::: Data :::
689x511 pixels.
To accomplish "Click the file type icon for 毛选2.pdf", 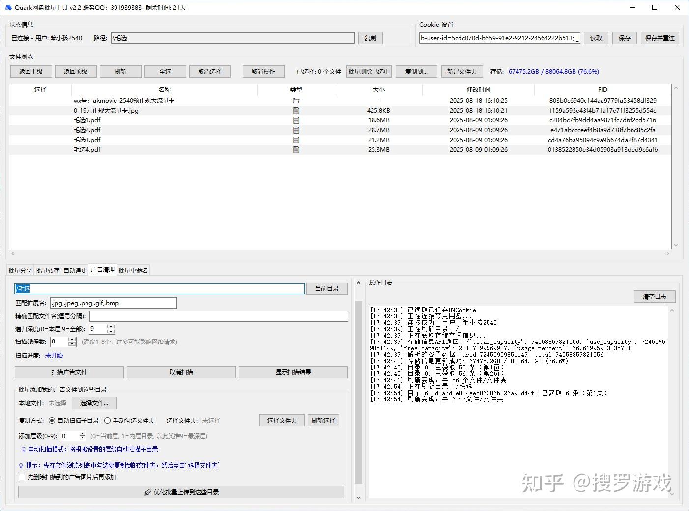I will (296, 130).
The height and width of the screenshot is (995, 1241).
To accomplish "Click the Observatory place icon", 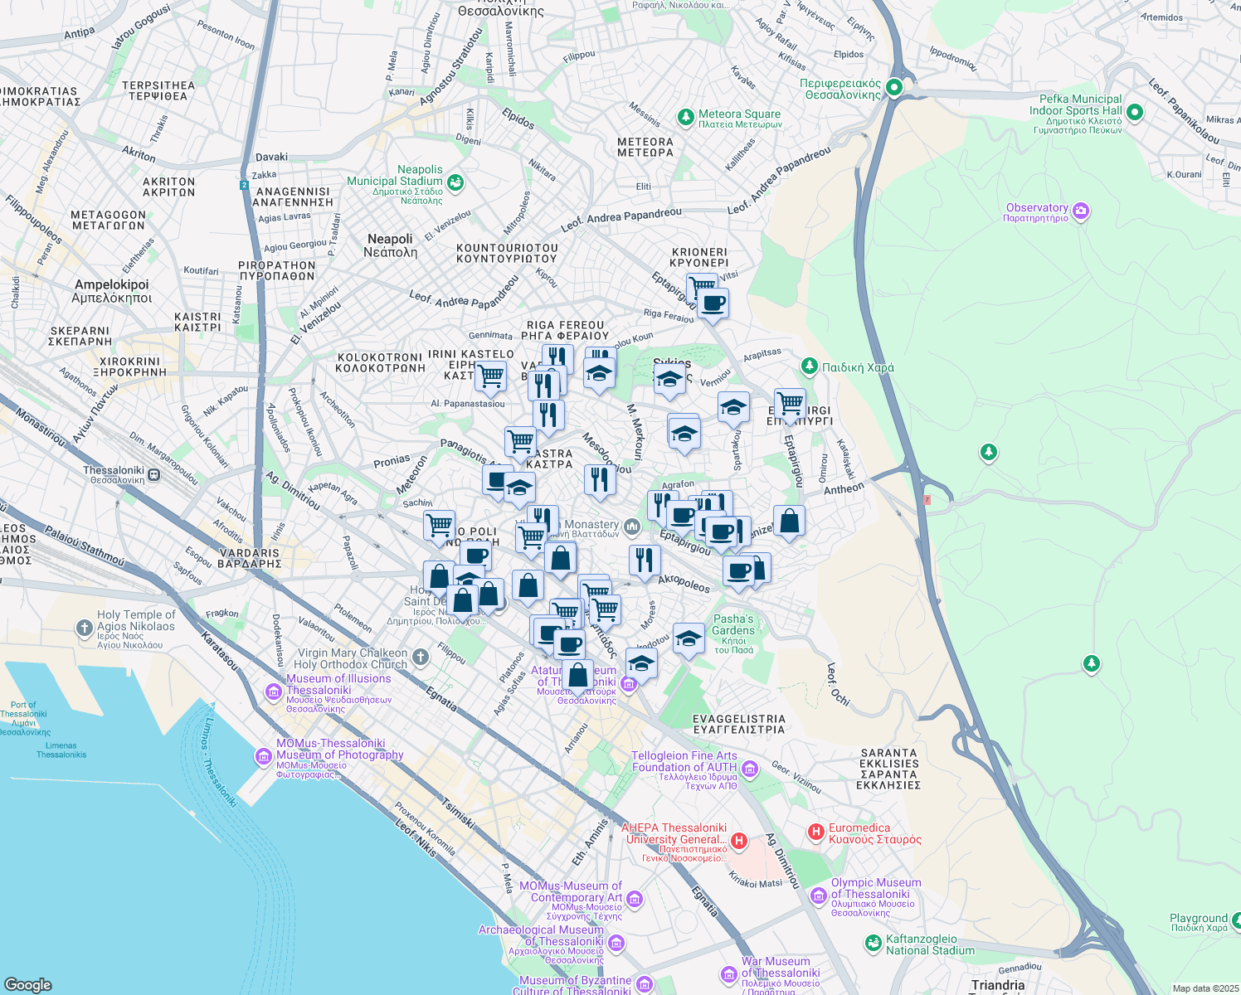I will 1080,212.
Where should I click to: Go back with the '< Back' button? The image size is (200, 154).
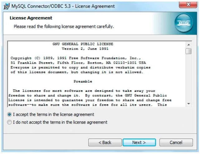click(105, 142)
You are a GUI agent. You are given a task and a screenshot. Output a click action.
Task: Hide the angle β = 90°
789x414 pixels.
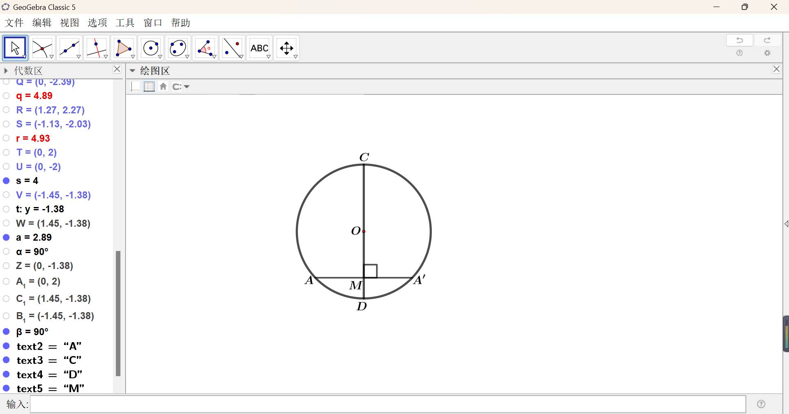(x=7, y=331)
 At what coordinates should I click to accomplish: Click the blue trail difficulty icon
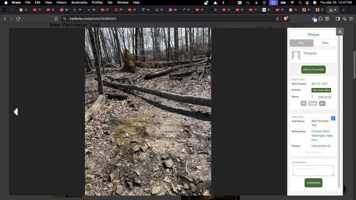333,118
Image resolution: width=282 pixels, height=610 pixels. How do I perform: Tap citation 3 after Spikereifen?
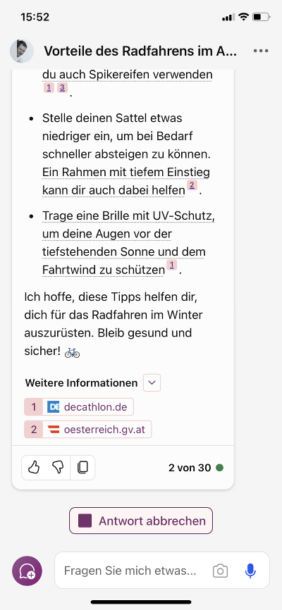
:::
## Work instructions
Pictures aside, set down the lines from the one containing "Task: Hide the angle β = 90°" through the end of the records above, exactly and only those.

## Response area
Task: Hide the angle β = 90°
789x414 pixels.
(x=7, y=331)
 At what coordinates should I click to accomplish: Click the blue trail difficulty icon
333,118
Image resolution: width=282 pixels, height=610 pixels. How do I perform: Tap citation 3 after Spikereifen?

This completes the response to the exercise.